TEXT PROVIDED Block Start

The mom says she’s become a better person for being homeless. ‘I feel like I have the right to speak up and say that’s not okay. We have homelessness in common but our experiences are different and I want to share my story for those who went through or are going through something like I did.’

This is just one part of a mom’s journey. Just one piece of her life. Amy says if you have the right kind of people surrounding you, you can overcome homelessness.

Solutions

Because of her positive outlook and relentless spirit, Grassette and her family are successful now in many ways but this is not the case for many homeless person. Changing the conversation around homelessness is a necessity for the health of the homeless who continuously go to the emergency department and who don’t seek proper treatment because they have bigger challenges. 80% of rural and critical access hospitals report overcrowded emergency departments, filled often times with older seniors who need intensive support but who need to be stabilized or at least get a psych consult first.

“The Homeless in the Emergency Department have a higher general population because it’s their primary health provider,” says Andrew Franco, MD of Yale New Haven Health.

Franco says health insurers could be doing more to help,

“Health insurance could provide more support or incentive to use primary care. They could also reimburse based on metrics for readmission and re-presentation to the ED.” said Franco.

“Regarding homeless patients in the ED, CT is unique in that most homeless have Medicaid. This goes a long way towards supporting homeless health, but obviously more can be done. My personal opinion is if CMS money went towards permanent supportive housing (ie housing were to be considered part of someone’s health) then there would be more emphasis on health care maintenance (prevention and risk reduction) and fewer patients presenting to the ED in crisis.” said Franco.

According to the Agency for the Healthcare Research and Quality, homeless people are 3 times more likely than those with a home to use a hospital ED at least once in a year. Homeless individuals have high rates of mental illness and hospitalization.

At Bridgeport Hospital in Connecticut, there are intervention teams that now meet twice a month to come up with specialized plans for ED patients, each plan molded and shaped for the person. It’s proven to decrease ED utilization, says Dr. Franco. The teams are overwhelmed and in some medical records it’ll say ‘hey, this patient has been here many times.’ Franco says this note should trigger a social work evaluation.

Premera health insurance is taking strides to help this issue. In July, Premera granted Covenant House Alaska $1 million to help them fulfill their vision of eradicating youth homelessness. Since opening in 1988, Covenant House Alaska has served thousands of homeless, at-risk, and trafficked youth in the state. The home is providing  home, showers, clean clothes, medical attention, and food, they also provide job readiness training, facilitate counseling sessions, as well as music, art, and cooking lessons. Additionally, the staff shows by example how caring relationships are based on mutual trust and respect. Covenant House is working hard to make youth homelessness rare, brief and nonrecurring, and Premera is proud to support them in this endeavor.

TEXT PROVIDED Block End

Answer the following questions using the text on homelessness and emergency care.
1. What percentage of rural and critical access hospitals report overcrowded emergency departments?
2. How often do the intervention teams at Bridgeport Hospital meet?
3. How much money did Premera grant Covenant House Alaska?

SOURCE INFORMATION Block Start

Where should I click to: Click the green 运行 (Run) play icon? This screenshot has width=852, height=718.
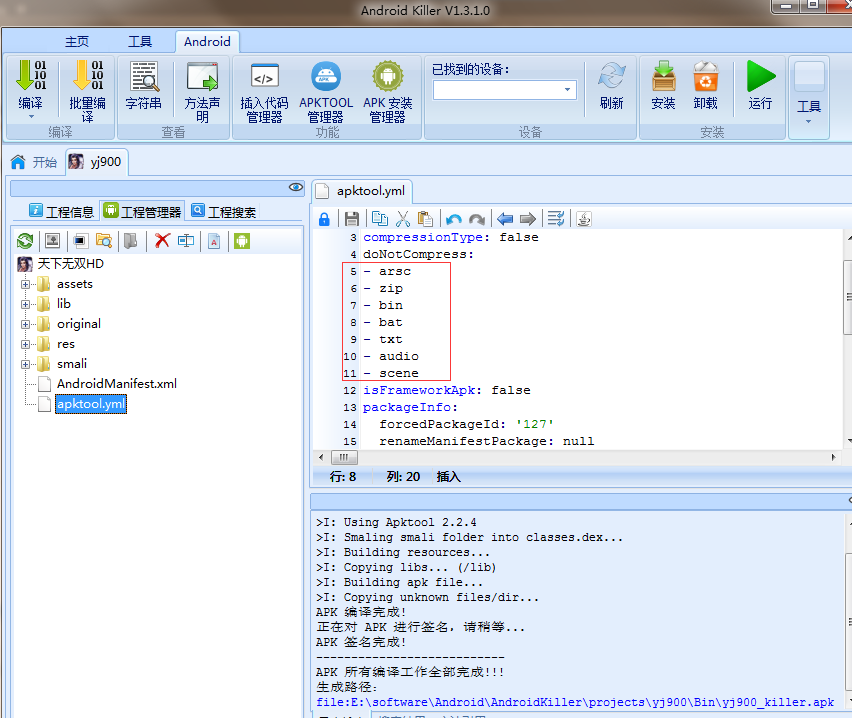(760, 86)
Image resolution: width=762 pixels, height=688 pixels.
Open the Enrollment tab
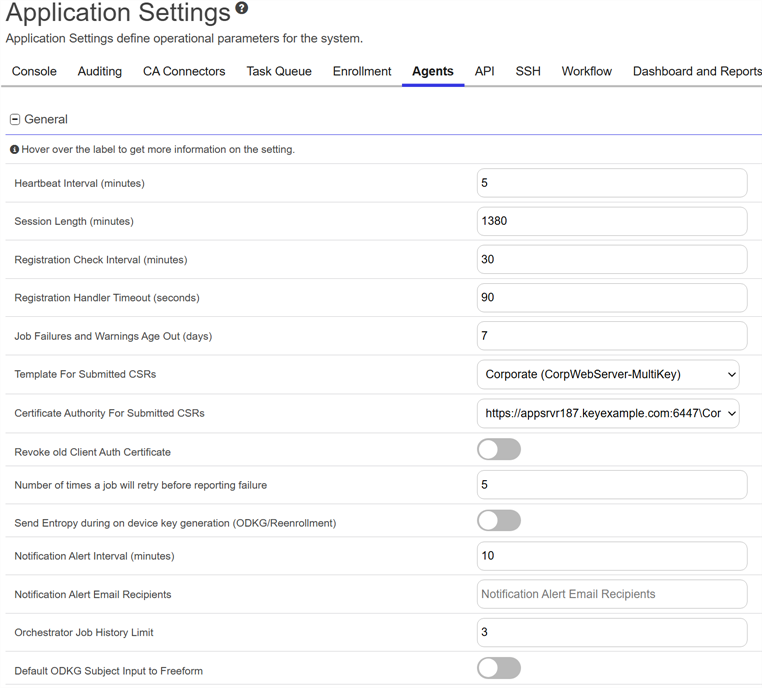point(362,72)
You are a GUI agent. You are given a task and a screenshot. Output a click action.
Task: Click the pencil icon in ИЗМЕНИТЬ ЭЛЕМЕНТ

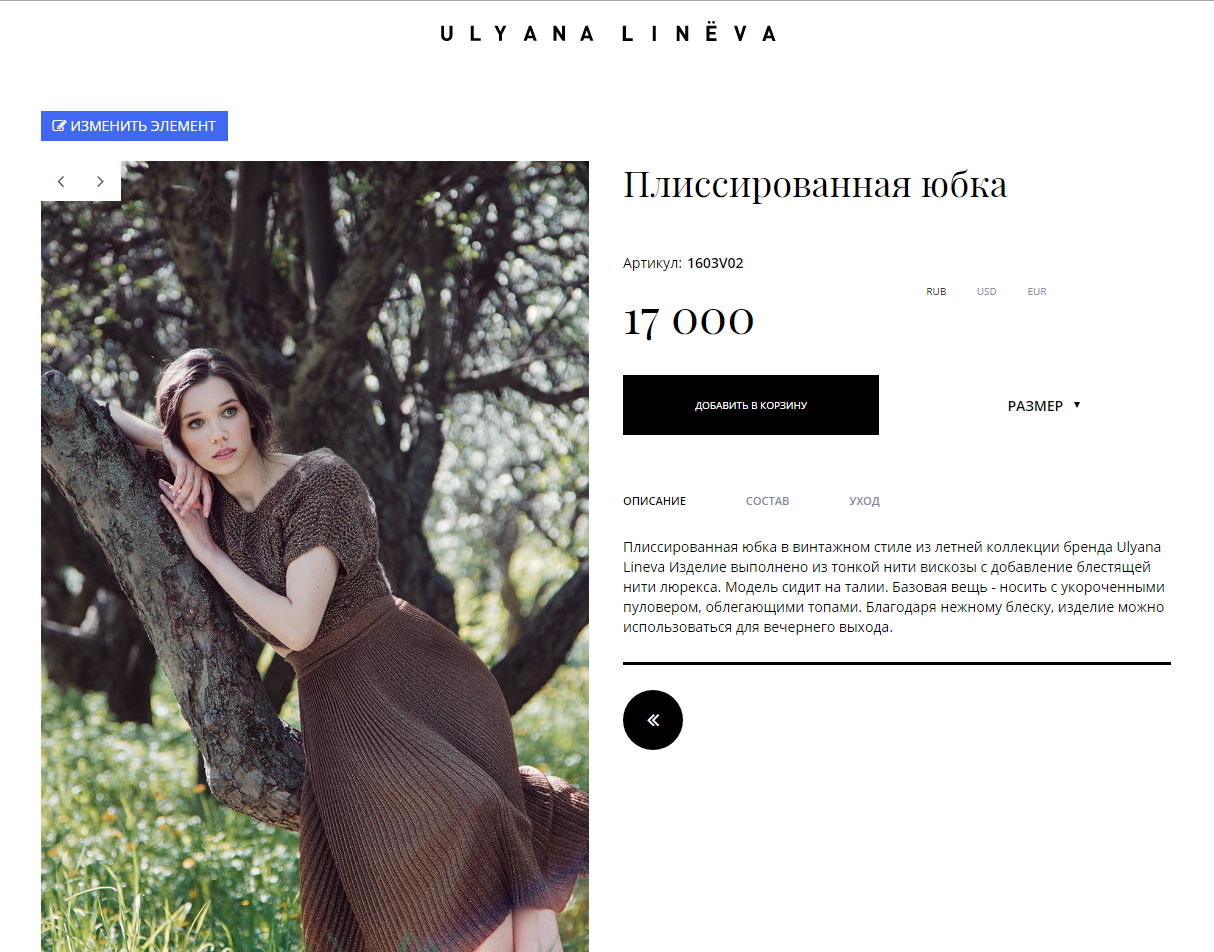tap(59, 126)
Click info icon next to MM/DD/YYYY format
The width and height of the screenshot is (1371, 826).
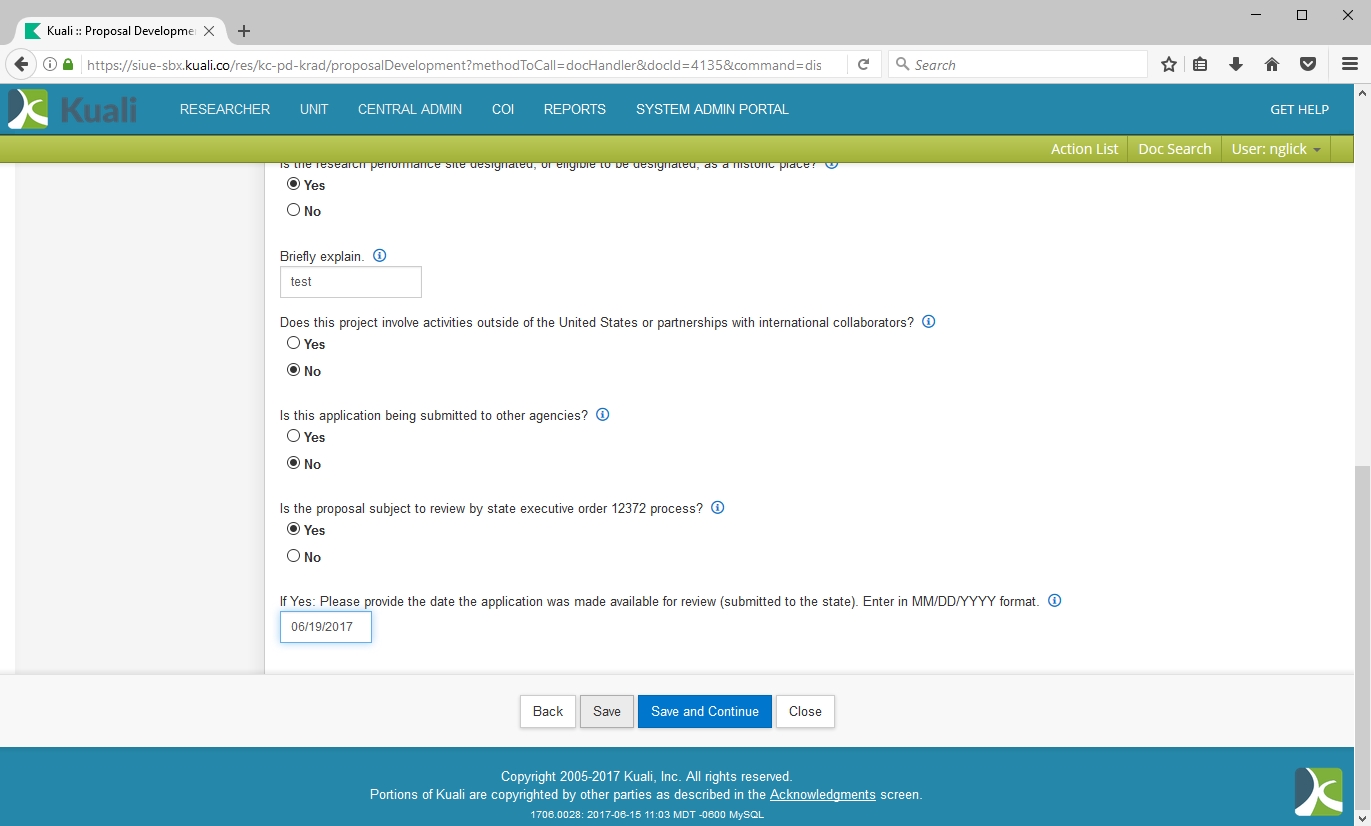point(1054,601)
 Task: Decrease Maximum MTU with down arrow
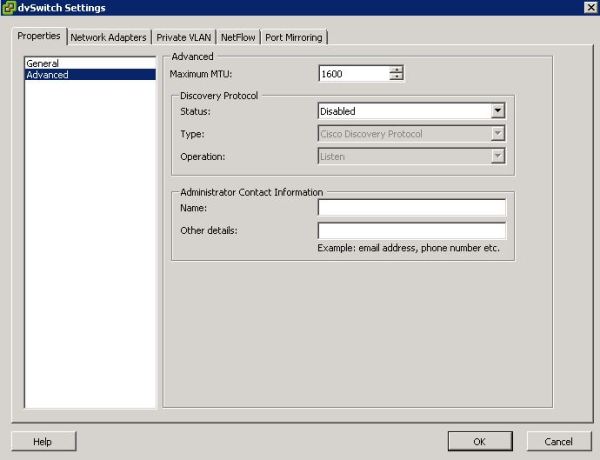click(x=397, y=77)
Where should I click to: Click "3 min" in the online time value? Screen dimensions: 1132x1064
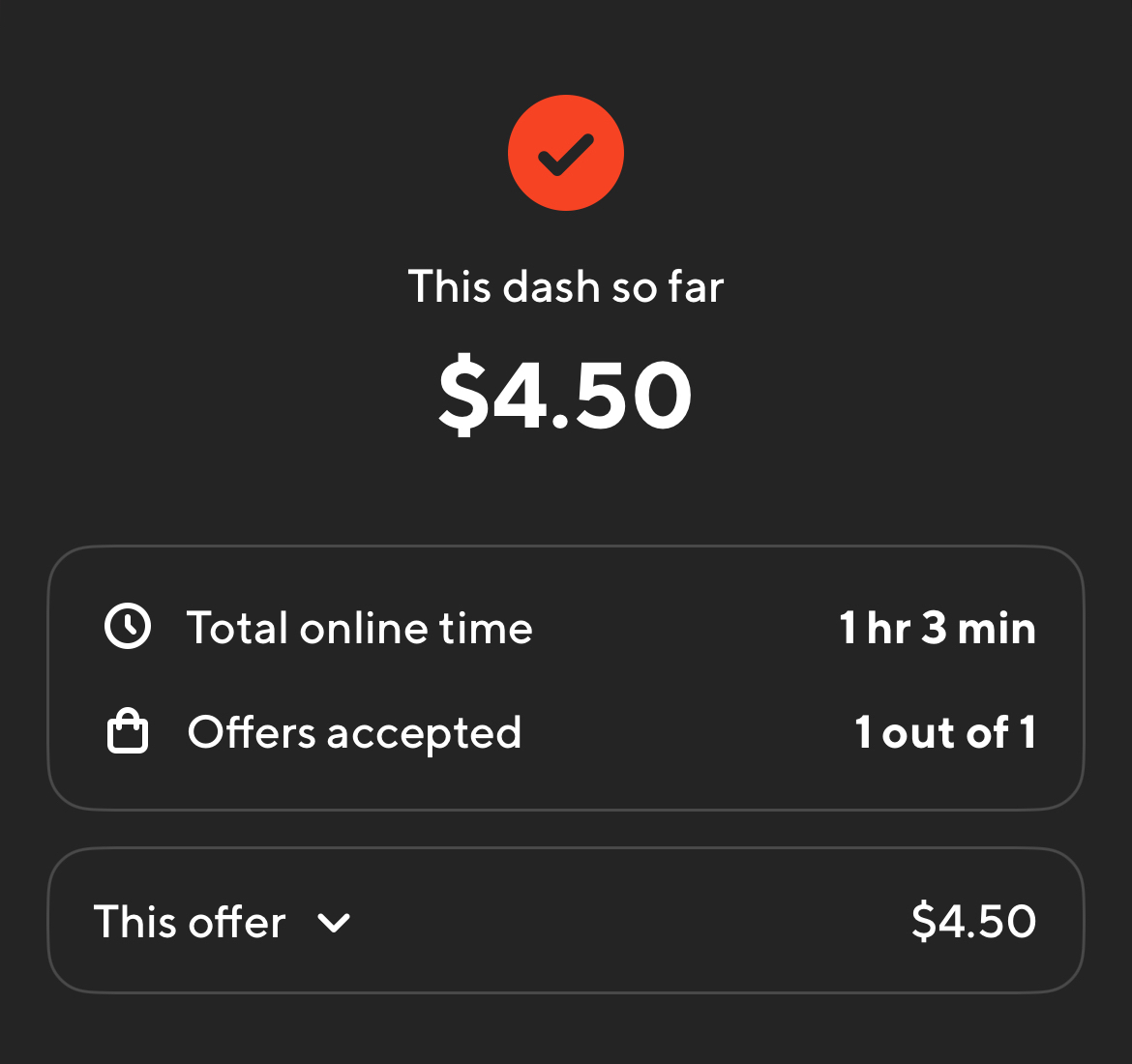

SOURCE INFORMATION Block End

* _YOUR RESPONSE_
1. 80%
2. Twice a month
3. $1 million